- [About this task] Transcribe the listing below from its opening line up to and including the line that contains "Relevancia (154, 176)"; reproduce nothing else.

- [The records]
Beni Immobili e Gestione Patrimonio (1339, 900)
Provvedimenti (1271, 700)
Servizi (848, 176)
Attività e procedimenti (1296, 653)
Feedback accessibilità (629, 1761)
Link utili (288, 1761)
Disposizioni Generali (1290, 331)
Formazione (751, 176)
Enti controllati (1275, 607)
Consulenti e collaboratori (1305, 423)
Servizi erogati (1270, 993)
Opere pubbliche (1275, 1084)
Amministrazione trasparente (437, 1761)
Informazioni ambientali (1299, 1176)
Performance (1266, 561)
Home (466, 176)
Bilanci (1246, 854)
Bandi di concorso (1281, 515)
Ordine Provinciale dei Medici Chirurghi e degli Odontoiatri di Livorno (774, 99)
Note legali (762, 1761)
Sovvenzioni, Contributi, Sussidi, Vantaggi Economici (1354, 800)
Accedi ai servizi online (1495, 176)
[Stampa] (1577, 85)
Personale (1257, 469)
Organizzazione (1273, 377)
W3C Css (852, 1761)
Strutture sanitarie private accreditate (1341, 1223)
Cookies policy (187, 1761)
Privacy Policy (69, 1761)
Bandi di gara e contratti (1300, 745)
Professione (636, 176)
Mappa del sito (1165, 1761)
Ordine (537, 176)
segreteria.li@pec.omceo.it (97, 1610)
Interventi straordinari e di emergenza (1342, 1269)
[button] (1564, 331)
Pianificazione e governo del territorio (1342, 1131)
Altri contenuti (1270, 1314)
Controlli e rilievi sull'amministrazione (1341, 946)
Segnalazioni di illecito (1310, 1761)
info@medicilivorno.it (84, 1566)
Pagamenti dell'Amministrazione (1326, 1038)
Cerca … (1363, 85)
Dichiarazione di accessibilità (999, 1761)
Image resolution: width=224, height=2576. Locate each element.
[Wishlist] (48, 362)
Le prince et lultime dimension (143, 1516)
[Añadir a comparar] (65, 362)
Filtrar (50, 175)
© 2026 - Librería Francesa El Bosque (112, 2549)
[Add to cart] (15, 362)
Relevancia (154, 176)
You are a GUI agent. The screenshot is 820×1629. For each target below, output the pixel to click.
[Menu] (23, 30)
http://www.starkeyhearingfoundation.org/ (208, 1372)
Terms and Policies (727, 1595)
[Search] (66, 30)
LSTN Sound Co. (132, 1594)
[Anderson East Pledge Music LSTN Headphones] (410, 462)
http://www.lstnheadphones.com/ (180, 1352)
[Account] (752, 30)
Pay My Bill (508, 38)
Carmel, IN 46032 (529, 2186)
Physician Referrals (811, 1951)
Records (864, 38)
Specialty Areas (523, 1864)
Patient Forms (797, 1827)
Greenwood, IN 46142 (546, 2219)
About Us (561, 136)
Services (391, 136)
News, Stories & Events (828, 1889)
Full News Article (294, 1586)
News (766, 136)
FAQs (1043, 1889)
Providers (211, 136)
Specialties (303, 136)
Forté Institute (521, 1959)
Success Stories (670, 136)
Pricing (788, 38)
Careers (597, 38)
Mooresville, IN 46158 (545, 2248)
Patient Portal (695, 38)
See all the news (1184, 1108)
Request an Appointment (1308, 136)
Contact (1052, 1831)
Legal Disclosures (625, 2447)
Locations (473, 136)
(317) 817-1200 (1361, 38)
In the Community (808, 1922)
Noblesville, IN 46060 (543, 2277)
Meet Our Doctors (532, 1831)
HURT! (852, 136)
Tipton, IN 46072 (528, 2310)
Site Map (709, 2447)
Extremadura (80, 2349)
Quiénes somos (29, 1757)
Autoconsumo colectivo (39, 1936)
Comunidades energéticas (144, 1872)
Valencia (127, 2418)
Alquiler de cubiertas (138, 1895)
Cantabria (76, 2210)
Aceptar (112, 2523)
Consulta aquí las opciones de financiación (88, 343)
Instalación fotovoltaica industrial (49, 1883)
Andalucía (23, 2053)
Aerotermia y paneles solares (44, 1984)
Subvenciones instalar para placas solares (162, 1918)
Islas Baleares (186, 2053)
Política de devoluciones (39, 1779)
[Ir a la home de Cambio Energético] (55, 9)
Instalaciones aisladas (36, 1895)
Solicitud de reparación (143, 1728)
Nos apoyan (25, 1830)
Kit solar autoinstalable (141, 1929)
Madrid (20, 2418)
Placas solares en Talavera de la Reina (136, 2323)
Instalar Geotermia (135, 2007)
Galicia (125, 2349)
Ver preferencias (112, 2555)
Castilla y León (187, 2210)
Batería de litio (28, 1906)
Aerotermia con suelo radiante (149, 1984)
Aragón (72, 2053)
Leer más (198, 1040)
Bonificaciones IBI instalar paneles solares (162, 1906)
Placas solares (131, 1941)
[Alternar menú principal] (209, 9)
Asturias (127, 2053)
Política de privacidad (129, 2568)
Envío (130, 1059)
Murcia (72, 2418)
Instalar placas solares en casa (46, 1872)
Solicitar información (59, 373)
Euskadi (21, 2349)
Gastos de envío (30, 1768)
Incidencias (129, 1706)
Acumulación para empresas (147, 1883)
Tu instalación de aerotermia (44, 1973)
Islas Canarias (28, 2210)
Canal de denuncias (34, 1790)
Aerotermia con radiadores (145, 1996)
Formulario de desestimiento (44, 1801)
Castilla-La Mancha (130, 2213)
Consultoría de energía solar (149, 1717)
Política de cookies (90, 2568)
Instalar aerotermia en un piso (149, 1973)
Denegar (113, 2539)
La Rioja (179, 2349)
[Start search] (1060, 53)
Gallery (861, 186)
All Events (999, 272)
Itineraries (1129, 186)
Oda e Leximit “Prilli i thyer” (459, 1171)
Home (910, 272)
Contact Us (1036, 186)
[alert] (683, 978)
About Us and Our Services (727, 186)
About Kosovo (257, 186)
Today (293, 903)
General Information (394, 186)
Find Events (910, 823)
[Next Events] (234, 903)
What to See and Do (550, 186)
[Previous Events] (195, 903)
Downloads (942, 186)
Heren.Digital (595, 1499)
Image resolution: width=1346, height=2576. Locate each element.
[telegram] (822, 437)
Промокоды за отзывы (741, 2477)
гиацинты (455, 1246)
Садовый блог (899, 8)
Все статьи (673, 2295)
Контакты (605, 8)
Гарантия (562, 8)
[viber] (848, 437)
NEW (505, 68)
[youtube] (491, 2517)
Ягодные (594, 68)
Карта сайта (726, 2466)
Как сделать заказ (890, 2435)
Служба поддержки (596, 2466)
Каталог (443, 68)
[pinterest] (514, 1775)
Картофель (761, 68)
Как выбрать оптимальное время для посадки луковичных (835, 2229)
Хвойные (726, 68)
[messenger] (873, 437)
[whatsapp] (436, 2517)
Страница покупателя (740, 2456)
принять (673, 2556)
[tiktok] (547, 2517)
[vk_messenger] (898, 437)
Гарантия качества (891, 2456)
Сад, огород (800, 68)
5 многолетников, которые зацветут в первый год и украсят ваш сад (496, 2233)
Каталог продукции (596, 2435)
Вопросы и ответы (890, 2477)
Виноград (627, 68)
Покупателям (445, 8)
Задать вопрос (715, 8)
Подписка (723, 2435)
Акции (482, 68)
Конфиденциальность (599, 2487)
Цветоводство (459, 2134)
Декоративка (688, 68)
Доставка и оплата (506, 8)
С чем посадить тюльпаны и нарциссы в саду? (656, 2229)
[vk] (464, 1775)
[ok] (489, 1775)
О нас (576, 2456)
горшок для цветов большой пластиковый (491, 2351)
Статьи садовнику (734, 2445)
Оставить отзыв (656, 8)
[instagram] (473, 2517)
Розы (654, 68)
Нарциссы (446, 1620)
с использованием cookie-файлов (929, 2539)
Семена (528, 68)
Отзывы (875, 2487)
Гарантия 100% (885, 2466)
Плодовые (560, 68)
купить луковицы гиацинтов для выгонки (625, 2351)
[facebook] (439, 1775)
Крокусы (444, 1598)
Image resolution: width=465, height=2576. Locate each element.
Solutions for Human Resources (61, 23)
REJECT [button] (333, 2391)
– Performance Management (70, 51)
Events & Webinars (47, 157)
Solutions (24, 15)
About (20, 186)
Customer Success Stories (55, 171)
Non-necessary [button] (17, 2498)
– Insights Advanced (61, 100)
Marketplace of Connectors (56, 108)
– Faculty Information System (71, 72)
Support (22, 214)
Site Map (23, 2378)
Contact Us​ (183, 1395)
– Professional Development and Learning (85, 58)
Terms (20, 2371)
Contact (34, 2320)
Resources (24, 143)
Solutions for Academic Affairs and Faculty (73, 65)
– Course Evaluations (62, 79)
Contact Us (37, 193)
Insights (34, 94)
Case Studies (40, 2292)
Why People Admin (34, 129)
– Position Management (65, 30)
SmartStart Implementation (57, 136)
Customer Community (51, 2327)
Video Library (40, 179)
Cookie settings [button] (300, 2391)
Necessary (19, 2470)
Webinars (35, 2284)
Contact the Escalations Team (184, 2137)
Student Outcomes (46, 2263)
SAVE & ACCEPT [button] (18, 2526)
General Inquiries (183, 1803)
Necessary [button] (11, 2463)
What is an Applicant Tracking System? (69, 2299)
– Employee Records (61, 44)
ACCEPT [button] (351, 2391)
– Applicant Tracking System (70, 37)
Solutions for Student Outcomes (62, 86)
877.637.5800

- [Task result]
Beni Immobili e Gestione Patrimonio (1339, 900)
Provvedimenti (1271, 700)
Servizi (848, 176)
Attività e procedimenti (1296, 653)
Feedback accessibilità (629, 1761)
Link utili (288, 1761)
Disposizioni Generali (1290, 331)
Formazione (751, 176)
Enti controllati (1275, 607)
Consulenti e collaboratori (1305, 423)
Servizi erogati (1270, 993)
Opere pubbliche (1275, 1084)
Amministrazione trasparente (437, 1761)
Informazioni ambientali (1299, 1176)
Performance (1266, 561)
Home (466, 176)
Bilanci (1246, 854)
Bandi di concorso (1281, 515)
Ordine Provinciale dei Medici Chirurghi e degli Odontoiatri di Livorno (774, 99)
Note legali (762, 1761)
Sovvenzioni, Contributi, Sussidi, Vantaggi Economici (1354, 800)
Accedi ai servizi online (1495, 176)
[Stampa] (1577, 85)
Personale (1257, 469)
Organizzazione (1273, 377)
W3C Css (852, 1761)
Strutture sanitarie private accreditate (1341, 1223)
Cookies policy (187, 1761)
Privacy Policy (69, 1761)
Bandi di gara e contratti (1300, 745)
Professione (636, 176)
Mappa del sito (1165, 1761)
Ordine (537, 176)
segreteria.li@pec.omceo.it (97, 1610)
Interventi straordinari e di emergenza (1342, 1269)
[button] (1564, 331)
Pianificazione e governo del territorio (1342, 1131)
Altri contenuti (1270, 1314)
Controlli e rilievi sull'amministrazione (1341, 946)
Segnalazioni di illecito (1310, 1761)
info@medicilivorno.it (84, 1566)
Pagamenti dell'Amministrazione (1326, 1038)
Cerca … (1363, 85)
Dichiarazione di accessibilità (999, 1761)
Image resolution: width=224, height=2576. Locate each element.
[Wishlist] (48, 362)
Le prince et lultime dimension (143, 1516)
[Añadir a comparar] (65, 362)
Filtrar (50, 175)
© 2026 - Librería Francesa El Bosque (112, 2549)
[Add to cart] (15, 362)
Relevancia (154, 176)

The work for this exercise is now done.